Feedback effectiveness by type (607 studies, Kluger and DeNisi, 1996)
Behavioral-specific feedback: positive effect
71%
All feedback: positive performance effect
51%
Evaluative/global feedback: positive effect
38%
Self-focused feedback: positive effect
24%
Feedback decreases performance
33%
Figure 1. Kluger and DeNisi's meta-analysis of 607 studies revealed that feedback type substantially determines whether feedback improves or worsens performance. Feedback directed at the self consistently underperforms feedback directed at specific task behaviors.
Kluger and DeNisi, 1996

Kluger and DeNisi (1996) analyzed 607 studies containing 23,663 observations, making their review the most comprehensive empirical examination of feedback effectiveness conducted in the organizational literature. Their headline finding, that one third of feedback interventions decreased the performance they targeted, is frequently cited but rarely analyzed for its actionable implications. The moderator analysis they conducted is the practically significant contribution: feedback decreased performance most consistently when it directed the recipient's attention to the self as an object of evaluation rather than to the specific task or behavior being performed. When feedback activates self-evaluation processes, the cognitive and motivational resources that would otherwise be available for the task performance being developed are diverted to managing the evaluative implications of the feedback itself, producing performance deterioration that persists for as long as the self-evaluative frame remains active.

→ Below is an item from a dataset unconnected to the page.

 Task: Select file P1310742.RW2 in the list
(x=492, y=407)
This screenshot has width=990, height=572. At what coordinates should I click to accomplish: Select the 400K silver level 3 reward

The temporal proximity moderator is among the most consequential findings and among the most consistently violated in organizational practice. Feedback delivered within hours or days of the relevant performance event is more accurately connected to the specific behavioral patterns that determined the outcome, more precisely remembered by both the giver and the recipient, and more capable of influencing the immediately subsequent behavioral adjustments that early-stage skill development requires. Feedback delivered at temporal distance must overcome the reconstructive memory problem: both parties are now recalling the performance event through the interpretive filters that have accumulated since it occurred, and those filters are more likely to reflect subsequent events, relationship dynamics, and motivated cognition than the actual performance characteristics that the feedback is intended to address. The annual performance review violates every condition the research identifies as producing effective feedback, and adding structure to its delivery without addressing the temporal distance problem does not resolve its fundamental inadequacy as a development instrument.

A second structural problem embedded in most organizational feedback architecture is the conflation of administrative and developmental functions in a single process, whether annual review or quarterly check-in. The two functions require conditions that are not simultaneously achievable: accurate administrative evaluation requires objectivity, consistency, and the willingness to deliver unflattering assessments without softening them for relational comfort; effective developmental feedback requires the psychological safety, mutual trust, and low-ego-threat conditions under which recipients can engage with challenging information about themselves without activating the defensive processing that protects self-concept at the cost of learning. Organizations that attempt to serve both functions in a single conversation produce conversations that are simultaneously inadequate as evaluations and inadequate as development interactions, achieving neither the accuracy the administrative function requires nor the safety the developmental function requires.

Trust as the Transmission Medium

Feedback does not travel through a neutral channel between the person delivering it and the person receiving it. It travels through a relationship, and the characteristics of that relationship substantially determine whether the informational content of the feedback penetrates the recipient's psychological defenses to reach the processing system where it could produce behavioral change. Dirks and Ferrin (2002) found in their meta-analysis that trust in the feedback source was one of the most consistent moderators of feedback acceptance across organizational research, with identical feedback from trusted sources producing substantially larger behavioral changes than the same feedback from sources perceived as less trustworthy, less expert, or less genuinely invested in the recipient's development.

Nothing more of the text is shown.